[Biococoa-dev] [BioCocoa] Speed vs Safety

John Timmer jtimmer at bellatlantic.net
Sun Aug 29 18:36:18 EDT 2004


> A general discussion topic based on the emails from the last days.
> 
> Koen asked John a few times, why did you do this while we can do it in
> one line of code, and the answer John gave was that he did quite some
> error checking and in general expressed his concerns about
> users/developers trying to execute malicious code.
> Personally, I'm impressed by the safety John builds into his code, but
> am worried that sometimes this goes a bit to far and might have the
> opposite effect. Let me explain.

Okay, just got back in from a weekend away.

You're right that I'm probably projecting the amazing and unexpected things
that users do to developers, hence the paranoia.

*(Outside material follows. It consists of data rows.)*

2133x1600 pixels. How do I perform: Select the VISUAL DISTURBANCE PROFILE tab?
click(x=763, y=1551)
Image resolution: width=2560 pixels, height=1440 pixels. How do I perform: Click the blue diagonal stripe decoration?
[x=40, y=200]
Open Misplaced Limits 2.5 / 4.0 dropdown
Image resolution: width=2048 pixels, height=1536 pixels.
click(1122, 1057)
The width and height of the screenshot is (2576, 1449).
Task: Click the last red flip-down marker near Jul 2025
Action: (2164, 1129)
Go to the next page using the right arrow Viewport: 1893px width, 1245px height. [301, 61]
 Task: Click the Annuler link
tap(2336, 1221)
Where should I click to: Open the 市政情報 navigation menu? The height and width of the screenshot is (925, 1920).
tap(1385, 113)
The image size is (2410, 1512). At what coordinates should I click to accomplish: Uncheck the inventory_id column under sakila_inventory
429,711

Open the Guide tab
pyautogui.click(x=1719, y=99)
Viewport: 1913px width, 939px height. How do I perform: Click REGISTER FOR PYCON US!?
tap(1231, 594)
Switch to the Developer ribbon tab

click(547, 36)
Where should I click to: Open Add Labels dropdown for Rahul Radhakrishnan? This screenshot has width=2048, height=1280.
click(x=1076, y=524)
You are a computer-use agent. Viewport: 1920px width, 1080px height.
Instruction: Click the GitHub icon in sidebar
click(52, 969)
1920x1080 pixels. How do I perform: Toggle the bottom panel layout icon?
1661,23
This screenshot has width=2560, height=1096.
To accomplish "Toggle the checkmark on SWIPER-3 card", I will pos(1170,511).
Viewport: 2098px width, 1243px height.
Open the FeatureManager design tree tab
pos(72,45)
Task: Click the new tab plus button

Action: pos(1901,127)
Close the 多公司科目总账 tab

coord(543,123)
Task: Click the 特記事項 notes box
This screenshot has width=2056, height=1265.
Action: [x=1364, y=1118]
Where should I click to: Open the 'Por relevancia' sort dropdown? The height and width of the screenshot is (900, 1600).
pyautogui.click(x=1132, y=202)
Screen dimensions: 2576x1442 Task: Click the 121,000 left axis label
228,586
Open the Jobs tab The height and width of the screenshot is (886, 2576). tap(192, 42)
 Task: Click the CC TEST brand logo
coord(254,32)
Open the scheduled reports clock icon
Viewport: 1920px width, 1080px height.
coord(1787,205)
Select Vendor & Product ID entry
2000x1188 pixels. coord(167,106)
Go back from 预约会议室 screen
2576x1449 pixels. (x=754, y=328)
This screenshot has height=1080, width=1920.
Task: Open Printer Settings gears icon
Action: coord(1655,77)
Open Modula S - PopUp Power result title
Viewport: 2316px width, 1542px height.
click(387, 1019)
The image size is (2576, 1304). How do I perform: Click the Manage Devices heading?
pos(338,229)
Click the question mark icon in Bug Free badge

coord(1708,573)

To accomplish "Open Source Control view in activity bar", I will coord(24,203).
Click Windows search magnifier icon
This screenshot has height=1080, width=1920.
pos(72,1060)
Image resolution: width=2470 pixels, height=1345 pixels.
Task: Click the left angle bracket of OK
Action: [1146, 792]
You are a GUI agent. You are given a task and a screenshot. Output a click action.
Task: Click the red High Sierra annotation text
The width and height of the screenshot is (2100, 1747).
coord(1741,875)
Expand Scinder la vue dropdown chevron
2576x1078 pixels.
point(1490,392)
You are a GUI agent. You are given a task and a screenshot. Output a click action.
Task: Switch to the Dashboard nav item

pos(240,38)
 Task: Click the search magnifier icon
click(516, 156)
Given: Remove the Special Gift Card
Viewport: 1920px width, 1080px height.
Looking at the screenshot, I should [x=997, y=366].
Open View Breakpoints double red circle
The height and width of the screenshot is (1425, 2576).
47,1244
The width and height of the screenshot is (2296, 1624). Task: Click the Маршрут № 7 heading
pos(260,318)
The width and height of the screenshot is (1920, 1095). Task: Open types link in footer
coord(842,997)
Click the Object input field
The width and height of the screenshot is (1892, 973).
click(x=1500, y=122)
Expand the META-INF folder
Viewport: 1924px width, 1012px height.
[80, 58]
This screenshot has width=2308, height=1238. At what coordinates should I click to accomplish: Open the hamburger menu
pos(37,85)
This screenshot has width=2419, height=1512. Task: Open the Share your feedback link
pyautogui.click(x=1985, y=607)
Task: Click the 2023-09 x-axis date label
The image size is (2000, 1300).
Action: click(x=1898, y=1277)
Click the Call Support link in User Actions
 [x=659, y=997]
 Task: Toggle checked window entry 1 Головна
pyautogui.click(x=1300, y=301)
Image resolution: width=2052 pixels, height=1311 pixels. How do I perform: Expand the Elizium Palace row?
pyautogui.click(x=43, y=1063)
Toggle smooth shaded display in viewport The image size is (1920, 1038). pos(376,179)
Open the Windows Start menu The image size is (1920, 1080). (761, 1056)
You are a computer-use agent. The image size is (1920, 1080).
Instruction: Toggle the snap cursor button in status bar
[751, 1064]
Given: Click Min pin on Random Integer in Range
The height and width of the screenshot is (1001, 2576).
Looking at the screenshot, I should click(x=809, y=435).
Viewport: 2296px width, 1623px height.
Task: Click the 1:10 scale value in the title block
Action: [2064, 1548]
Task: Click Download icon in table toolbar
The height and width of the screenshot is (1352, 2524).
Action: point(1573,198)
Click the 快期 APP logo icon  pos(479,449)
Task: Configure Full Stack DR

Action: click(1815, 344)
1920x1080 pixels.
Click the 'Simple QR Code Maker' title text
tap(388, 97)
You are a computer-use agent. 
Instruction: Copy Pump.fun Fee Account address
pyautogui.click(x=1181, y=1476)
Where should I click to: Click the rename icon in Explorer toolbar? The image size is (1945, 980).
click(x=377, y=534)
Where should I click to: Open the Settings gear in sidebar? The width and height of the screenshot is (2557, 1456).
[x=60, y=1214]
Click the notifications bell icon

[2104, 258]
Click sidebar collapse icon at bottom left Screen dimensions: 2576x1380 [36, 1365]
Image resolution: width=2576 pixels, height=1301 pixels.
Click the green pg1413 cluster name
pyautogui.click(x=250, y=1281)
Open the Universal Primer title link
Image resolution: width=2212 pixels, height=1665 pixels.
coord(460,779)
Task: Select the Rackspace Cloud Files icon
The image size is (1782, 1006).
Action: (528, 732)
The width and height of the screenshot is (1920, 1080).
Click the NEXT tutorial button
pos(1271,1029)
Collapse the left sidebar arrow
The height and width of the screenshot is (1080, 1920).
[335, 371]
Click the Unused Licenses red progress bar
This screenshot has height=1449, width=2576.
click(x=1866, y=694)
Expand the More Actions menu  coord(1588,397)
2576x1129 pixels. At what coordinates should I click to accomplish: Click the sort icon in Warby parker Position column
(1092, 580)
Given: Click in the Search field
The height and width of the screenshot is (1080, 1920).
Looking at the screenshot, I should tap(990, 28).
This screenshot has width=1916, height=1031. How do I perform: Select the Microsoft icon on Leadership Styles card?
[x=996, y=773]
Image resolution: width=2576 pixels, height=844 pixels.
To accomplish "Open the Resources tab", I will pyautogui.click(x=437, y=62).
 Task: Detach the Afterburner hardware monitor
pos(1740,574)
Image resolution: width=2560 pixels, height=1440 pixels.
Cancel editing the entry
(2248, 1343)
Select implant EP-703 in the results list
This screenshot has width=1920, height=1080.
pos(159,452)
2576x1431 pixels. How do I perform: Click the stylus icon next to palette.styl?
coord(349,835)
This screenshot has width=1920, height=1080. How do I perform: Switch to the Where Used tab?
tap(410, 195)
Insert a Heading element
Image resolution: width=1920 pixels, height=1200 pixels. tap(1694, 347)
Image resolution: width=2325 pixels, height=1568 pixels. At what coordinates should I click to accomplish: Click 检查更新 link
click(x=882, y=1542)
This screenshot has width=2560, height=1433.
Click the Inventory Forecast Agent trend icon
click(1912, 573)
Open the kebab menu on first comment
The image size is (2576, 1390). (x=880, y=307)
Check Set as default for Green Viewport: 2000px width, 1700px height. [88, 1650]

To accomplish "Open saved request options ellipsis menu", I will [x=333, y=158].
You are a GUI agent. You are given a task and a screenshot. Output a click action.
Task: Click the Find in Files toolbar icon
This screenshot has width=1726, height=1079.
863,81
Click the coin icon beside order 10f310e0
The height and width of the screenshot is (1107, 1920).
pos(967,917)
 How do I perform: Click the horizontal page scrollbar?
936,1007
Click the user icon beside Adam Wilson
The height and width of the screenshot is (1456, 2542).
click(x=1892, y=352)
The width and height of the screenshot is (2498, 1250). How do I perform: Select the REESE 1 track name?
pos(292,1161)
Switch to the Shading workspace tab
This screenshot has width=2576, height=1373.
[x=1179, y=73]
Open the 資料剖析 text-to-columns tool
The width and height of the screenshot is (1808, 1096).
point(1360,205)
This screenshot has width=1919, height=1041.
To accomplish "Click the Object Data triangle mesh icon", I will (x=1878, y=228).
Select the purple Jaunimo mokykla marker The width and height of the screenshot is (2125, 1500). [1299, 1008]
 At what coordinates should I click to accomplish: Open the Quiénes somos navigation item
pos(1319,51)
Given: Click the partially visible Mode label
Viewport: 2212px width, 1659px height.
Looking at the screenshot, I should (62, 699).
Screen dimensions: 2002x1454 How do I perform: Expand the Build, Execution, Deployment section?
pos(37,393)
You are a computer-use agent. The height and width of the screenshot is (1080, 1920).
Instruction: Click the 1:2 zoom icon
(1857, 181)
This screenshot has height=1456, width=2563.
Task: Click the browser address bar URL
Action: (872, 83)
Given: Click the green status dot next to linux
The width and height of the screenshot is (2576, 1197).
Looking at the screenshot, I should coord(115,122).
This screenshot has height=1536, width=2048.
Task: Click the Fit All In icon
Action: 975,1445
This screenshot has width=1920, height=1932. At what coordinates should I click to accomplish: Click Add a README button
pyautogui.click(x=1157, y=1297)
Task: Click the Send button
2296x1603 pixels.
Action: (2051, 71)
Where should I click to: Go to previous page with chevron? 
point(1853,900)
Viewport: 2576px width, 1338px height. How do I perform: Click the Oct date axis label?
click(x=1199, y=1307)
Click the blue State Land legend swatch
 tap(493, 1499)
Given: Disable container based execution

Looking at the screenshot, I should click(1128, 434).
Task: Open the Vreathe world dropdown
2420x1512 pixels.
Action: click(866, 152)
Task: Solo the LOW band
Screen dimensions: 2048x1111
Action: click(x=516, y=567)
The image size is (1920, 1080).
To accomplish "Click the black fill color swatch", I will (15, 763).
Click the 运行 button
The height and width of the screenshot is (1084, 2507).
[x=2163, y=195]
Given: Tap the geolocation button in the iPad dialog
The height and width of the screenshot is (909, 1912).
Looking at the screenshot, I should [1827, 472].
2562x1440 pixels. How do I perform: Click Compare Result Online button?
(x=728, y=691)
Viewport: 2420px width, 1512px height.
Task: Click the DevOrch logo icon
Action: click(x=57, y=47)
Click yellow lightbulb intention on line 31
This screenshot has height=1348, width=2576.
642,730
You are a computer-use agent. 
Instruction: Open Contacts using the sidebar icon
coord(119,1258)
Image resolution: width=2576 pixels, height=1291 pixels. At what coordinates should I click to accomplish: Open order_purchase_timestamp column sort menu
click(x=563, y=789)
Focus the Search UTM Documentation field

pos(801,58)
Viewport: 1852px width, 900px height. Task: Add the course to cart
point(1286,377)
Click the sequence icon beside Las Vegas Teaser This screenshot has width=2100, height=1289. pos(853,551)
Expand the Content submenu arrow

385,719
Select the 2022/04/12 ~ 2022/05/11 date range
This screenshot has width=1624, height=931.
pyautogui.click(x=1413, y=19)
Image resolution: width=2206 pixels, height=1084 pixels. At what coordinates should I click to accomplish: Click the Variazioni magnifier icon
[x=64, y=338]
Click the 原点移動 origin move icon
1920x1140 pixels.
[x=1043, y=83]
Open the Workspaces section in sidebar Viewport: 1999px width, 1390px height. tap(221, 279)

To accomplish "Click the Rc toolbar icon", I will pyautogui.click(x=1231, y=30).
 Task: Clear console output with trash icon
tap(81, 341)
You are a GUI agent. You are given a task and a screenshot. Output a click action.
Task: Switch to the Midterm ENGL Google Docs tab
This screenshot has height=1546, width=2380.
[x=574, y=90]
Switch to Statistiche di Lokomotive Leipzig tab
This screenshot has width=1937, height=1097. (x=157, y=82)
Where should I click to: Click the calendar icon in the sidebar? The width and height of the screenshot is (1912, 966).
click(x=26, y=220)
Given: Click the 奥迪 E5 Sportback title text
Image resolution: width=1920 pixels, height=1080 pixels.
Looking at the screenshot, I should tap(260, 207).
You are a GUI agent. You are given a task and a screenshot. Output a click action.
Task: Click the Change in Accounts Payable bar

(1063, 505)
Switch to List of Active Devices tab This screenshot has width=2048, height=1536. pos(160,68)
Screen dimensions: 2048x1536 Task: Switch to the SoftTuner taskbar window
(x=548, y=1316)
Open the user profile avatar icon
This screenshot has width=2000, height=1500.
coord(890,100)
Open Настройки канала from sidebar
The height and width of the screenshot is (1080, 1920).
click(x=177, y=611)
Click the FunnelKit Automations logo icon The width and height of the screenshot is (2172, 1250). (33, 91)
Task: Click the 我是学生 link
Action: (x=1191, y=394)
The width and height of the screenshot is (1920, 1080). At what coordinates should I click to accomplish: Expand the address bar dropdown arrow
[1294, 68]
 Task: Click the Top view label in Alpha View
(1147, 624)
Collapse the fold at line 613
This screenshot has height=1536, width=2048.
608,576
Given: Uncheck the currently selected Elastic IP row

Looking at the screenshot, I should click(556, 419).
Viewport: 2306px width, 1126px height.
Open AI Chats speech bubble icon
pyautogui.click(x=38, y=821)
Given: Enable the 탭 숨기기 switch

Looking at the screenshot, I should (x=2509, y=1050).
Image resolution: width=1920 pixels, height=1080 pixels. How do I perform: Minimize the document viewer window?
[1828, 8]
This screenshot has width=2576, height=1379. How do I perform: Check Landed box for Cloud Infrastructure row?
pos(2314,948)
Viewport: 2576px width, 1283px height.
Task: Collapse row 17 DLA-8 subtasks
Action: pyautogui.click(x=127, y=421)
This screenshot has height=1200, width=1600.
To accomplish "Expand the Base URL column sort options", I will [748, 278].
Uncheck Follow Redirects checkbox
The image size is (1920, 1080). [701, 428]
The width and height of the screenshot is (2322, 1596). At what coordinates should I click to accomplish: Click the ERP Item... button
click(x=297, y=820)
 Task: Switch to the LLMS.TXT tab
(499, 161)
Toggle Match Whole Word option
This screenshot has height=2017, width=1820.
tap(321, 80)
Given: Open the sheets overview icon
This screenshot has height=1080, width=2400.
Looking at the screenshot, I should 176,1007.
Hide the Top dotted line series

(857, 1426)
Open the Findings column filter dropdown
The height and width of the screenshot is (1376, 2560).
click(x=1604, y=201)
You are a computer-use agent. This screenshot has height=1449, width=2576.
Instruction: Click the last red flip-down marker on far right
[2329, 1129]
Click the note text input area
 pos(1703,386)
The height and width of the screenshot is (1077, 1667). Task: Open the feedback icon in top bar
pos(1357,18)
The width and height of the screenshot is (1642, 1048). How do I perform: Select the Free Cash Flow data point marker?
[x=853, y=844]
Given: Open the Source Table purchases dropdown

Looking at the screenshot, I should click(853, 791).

A couple of things to be said in my favor - I've tried to limit most of the
paranoia to situations involving either object creation or file input.
There's a couple of reasons for this.  One is that, in comparison to memory
allocation or disk input and output, error checking's going to be time
inexpensive (all the tests for the tempDictionary didn't add any time that
was distinguishable from background noise to the DNA manipulations in the
demo_app).  The second is that, if errors are checked for here, it's going
to be relatively difficult to introduce them later (though clearly, as you
note, not impossible).

So how about we make a deal - I won't complain if you remove my error
checking code from anything that doesn't involve initializing or disk-I/O,
and you don't complain about me putting them in those places?


> Ps. At WWDC's Cocoa optimization session we were told that in general a
> for(i=0; i < x; i++), where x is [theArray count] is faster and less
> memory intensive than an enumerator (no object messaging involved).
> Although the latter is definitely more elegant, if we are looking at
> speed bottlenecks with large sequences, this might be something to keep
> in mind.
Didn't know this - I'll take it into account in the future, and may go back
and modify some code accordingly.


Incidentally, the tempDict variable was used back when I did my nucleotides
with an "initWithDictionary:" method, and it didn't seem worth removing the
error test after I changed it to an "initWithSymbol".